Since starting this blog, my focus has been on exploring the nature of ideas. Recently, to make what I have been saying more practical and relevant to our daily lives, I started applying this exploration to words and terms that we use every day. Words that we talk about understanding in an obvious way. But do we really know the ideas behind them? Or are we stuck on the outside, looking at the surface of their kingdoms?
To make my point clear, imagine a large kingdom surrounded by a moat and massive wall. A wall hundreds of feet high, longer than the great wall of China with no way to possibly see over it. Then imagine that you’re sitting at the outside of the kingdom, looking up at the wall from the ground.

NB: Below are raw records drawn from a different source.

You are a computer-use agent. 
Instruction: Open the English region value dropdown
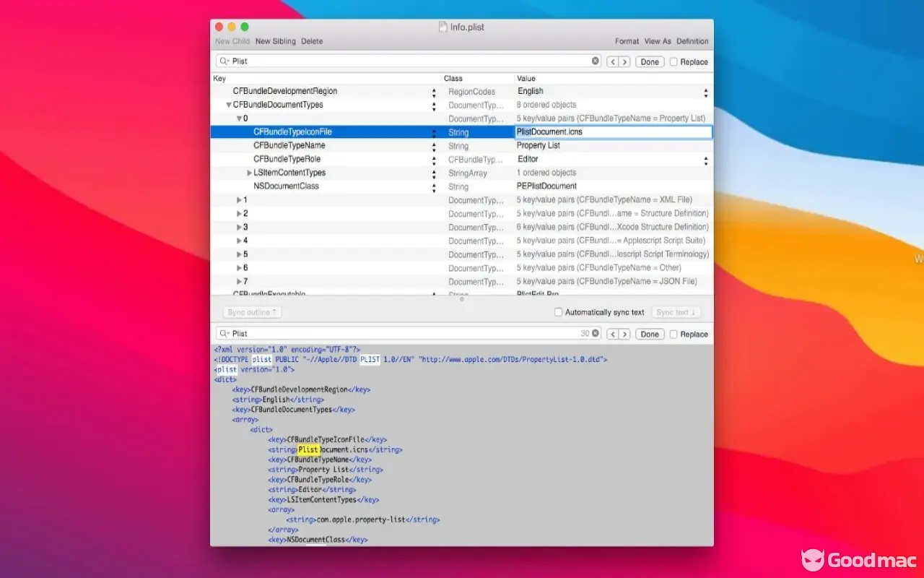point(705,92)
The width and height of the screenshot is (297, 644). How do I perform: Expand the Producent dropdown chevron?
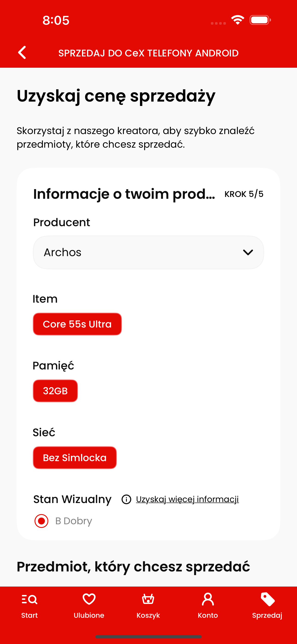(248, 252)
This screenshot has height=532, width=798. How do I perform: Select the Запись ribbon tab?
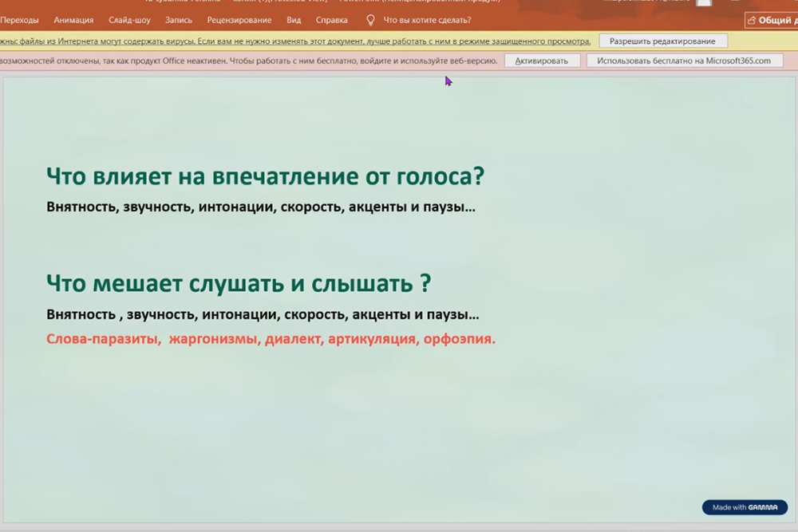pyautogui.click(x=179, y=20)
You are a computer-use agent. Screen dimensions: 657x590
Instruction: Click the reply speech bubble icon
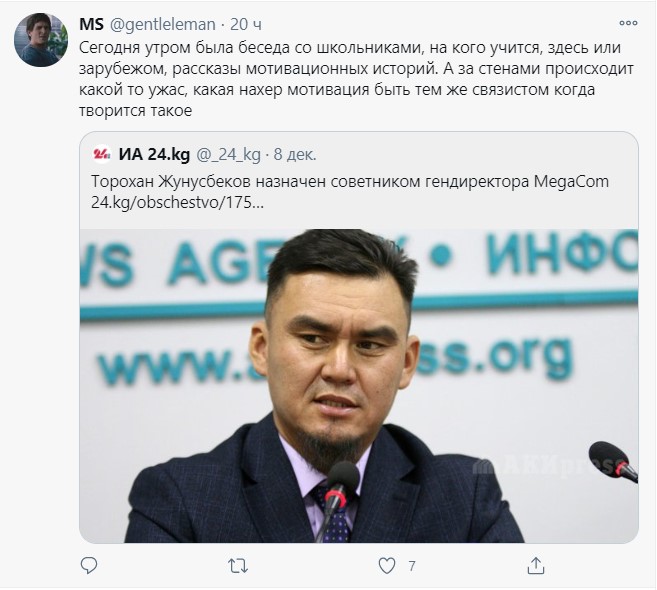tap(89, 566)
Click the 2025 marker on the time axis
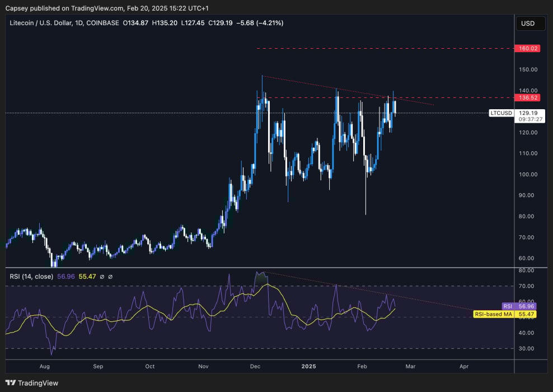553x392 pixels. [x=308, y=366]
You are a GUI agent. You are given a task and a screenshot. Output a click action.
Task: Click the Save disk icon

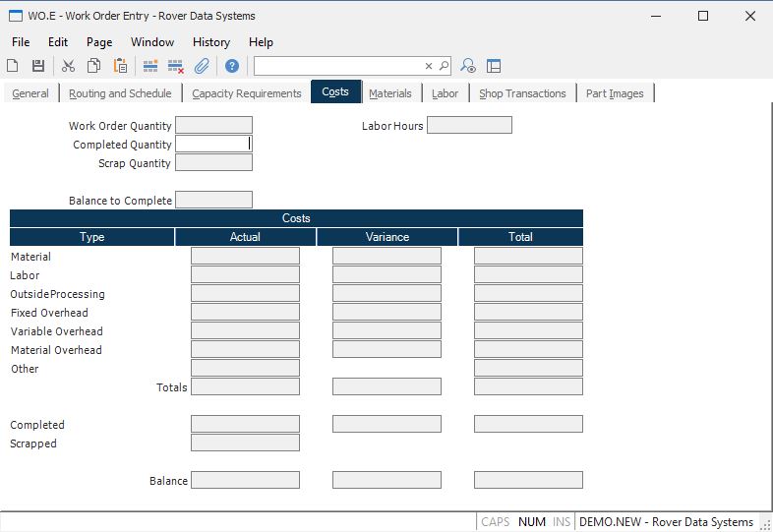[38, 66]
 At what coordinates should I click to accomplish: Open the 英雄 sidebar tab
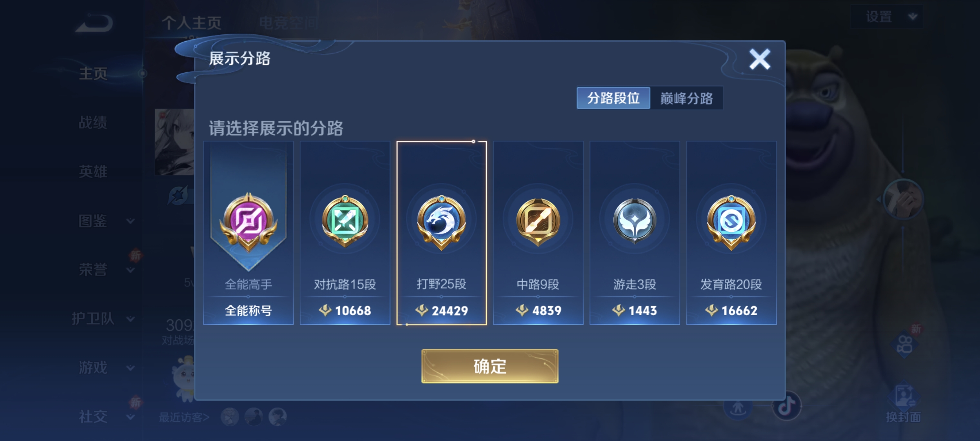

You can see the wall very clearly, but since you’ve never been on the other side, you have no idea what’s there. All you see is an expansive wall. And you’d be right to say it’s a wall. But it could very well be the entrance to heaven or the end of a flat earth.
If you were to find a way to see above or pass through the wall, you would realize it surrounds a charming town, castle, fields, and people. Then if you were to walk within or live within the kingdom throughout the seasons, your description of the kingdom would change with your surroundings. People would come and go; weather would change; the kingdom would expand or retract. Much like a living organism. You would experience this kingdom and its changes in your body. You would feel cold, warm, optimistic, hopeful, angry, tired.
If I asked you—as a resident—about the kingdom in the summer your response would be different than if I asked you in the winter, but the answer you described in the winter would be as much the kingdom as the answer that you described in the summer.
Ideas are like this. Claude Monet was famous for painting the same scenes over and over at different times of day and on different days. A simple change in lighting can completely change the painting. And in painting over and over again, discarding his previous work to capture something in a new way, Monet was exploring the nature of ideas. In painting his garden Giverny, a single painting could never capture or be Giverny. But all of the paintings of the garden collectively represent Giverny.

And yet for some reason when we talk about words (which are intended to represent ideas in a universal way), we simply regurgitate what we’ve heard or thought. We stick with a definition and use it as long as we can, without feeling through how this understanding came to be and where it might go.
In keeping with my previous question, I leave you with a letter from John Adams to John Taylor in December of 1814 that reminds us that the idea of democracy is much more difficult to grasp than we blindly assume:
Remember Democracy never lasts long. It soon wastes exhausts and murders itself. There never was a Democracy Yet, that did not commit suicide. It is in vain to Say that Democracy is less vain, less proud, less selfish, less ambitious or less avaricious than Aristocracy or Monarchy. It is not true in Fact and no where appears in history. Those Passions are the same in all Men under all forms of Simple Government, and when unchecked, produce the same Effects of Fraud Violence and Cruelty.
Beyond the fighting and disagreement, beyond the politics and posturing, is it possible that we are describing the same kingdom after all?